Jason Soares is a pretty unique man. Routinely I would pass him at the coffee shop in the morning, we would exchange hellos and like clockwork, I would look to see what he was reading. I know that isn't the most polite thing to do, but he always had an interesting title that held his attention. Musically, he is also one of the many San Diego based, non-monotonous thinkers, who should not go unnoticed. Jason is half of the Electronic/ITM (intelligent thought music) duo, Aspects of Physics, whom have just released their swan song, "Systems of Social Recalibration".
Unlike many electronic releases this year, "SOSR" has something about it that justifies importance. After seeing Jason many times, reading his many books (no titles here, THAT is rude), I have come to understand why this record is indeed more physical than its predecessors.
It makes you think. It gives you room to breath and even more room to clarify emotions that follow syndicated, shimmering glitches and agitated programming. There is a certain space between you and the speakers that AOP utilizes very effectively. Where most IDM records fail, "SOSR" fills the void of nonsensical catastrophes like the greatness of Fugazi. They put your brain back in the mix and leave the dance floor open for comment.

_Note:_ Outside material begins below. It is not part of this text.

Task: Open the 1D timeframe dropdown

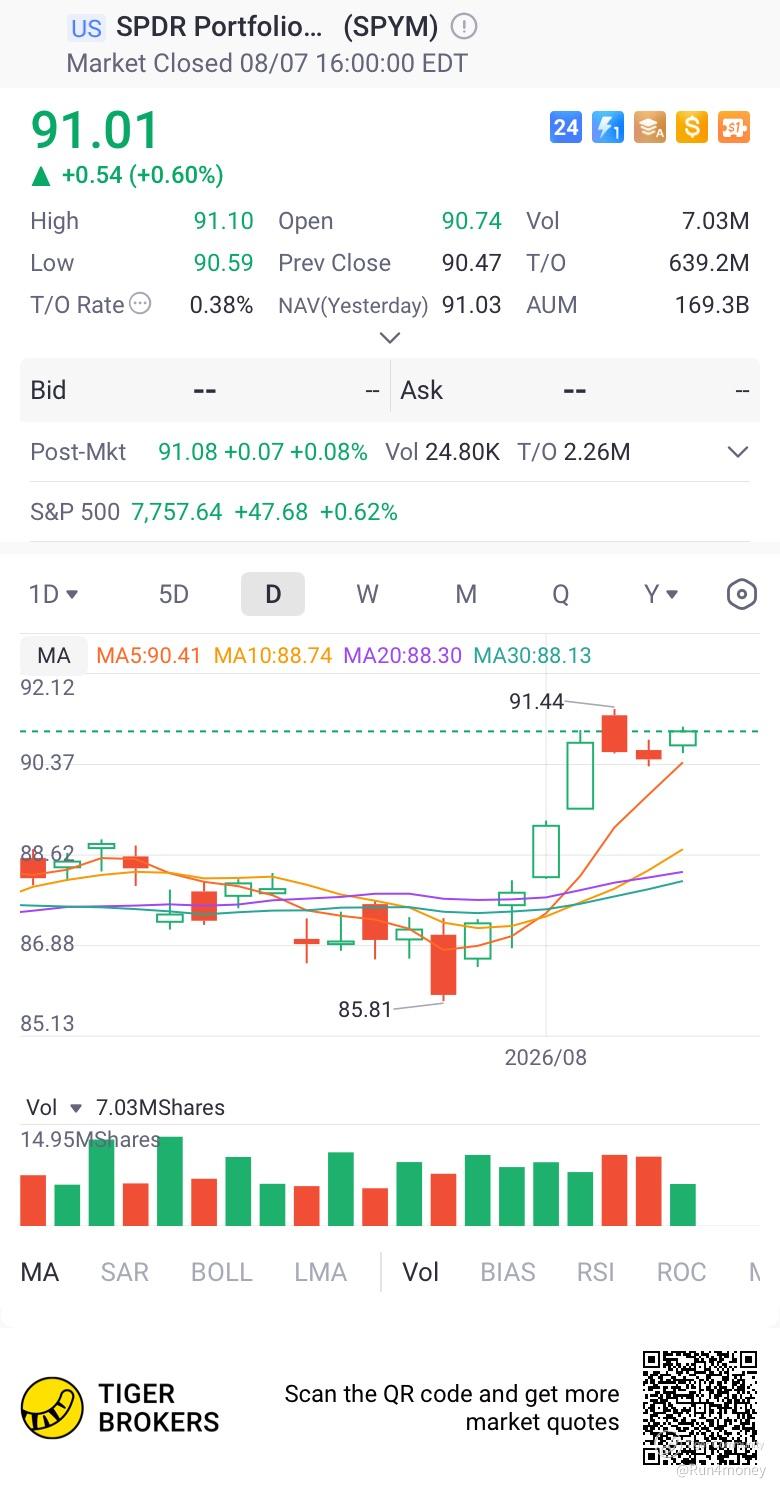Action: 54,595
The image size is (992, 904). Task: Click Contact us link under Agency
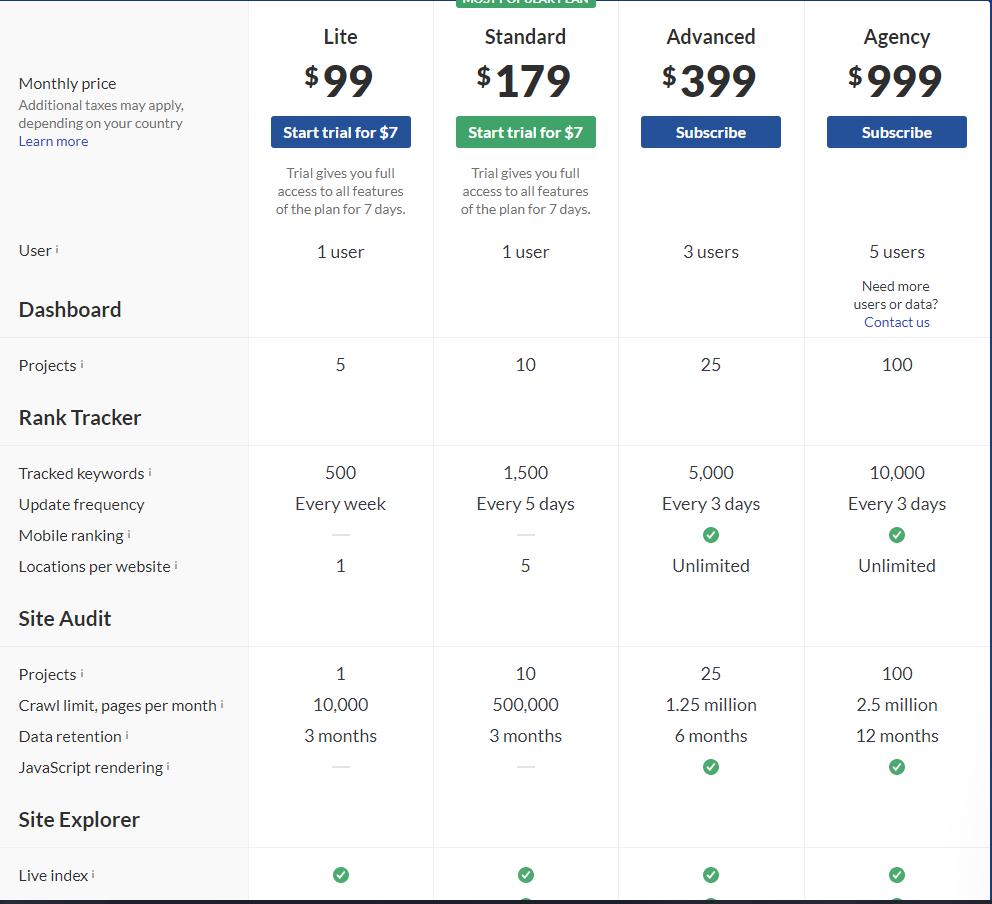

It was no surprise to hear Jason citing Fugazi as an influence. Socially, Fugazi has kept their mark within a market of very predetermined, avant garde music fans. Yet they always push buttons with undetermined nods to social patterns that need attention. Aspect of Physics follows that same pattern, musically and emotionally. They have begun to pave a new road for electronic enthusiasts, one that will likely lead to a more emotional draw. In it's entirety, "SOSR" feels like something or someone is being pointed at, and perhaps that was it's intent. A look at the 12-page fold out artwork (yes, it is that phenomenal), and you will understand where they are coming from. Like Nirvana did in the early 90's, Aspect of Physics is utilizing the power of circumspection to push the socially distraught minds of a new generation. But what separates the two is their keen ability to do so without raging against any machine, respectfully. Comparisons could be made to the larger than life Richard D. James as well, but, you know...that is a given. Audibly, they border along the lines of a capsizing ship and a rising sun, the link between the two is an unvowed promise to float or shine again. Comparisons like this run amuck all over the record, from start to finish it feels and sounds like a great novel (hint.hint). Only this novel has no ending and no characterization, it has no synopsis. What it does have is the power to make you think and reflect.
While Kurt Cobain graces the cover of Rolling Stone and Eminem sells millions of records, many people question music and it's purpose. Is marketing entirely what makes an artist grow? Sure it is, but how did they get there? I am no fan of Eminem, but I do enjoy Nirvana and I can see the link between the two. They both have pulled emotional triggers, leaving plenty of room for thought. Aspect of Physics is riding in that same boat, only this time they recognize who is the captain and who is the sea.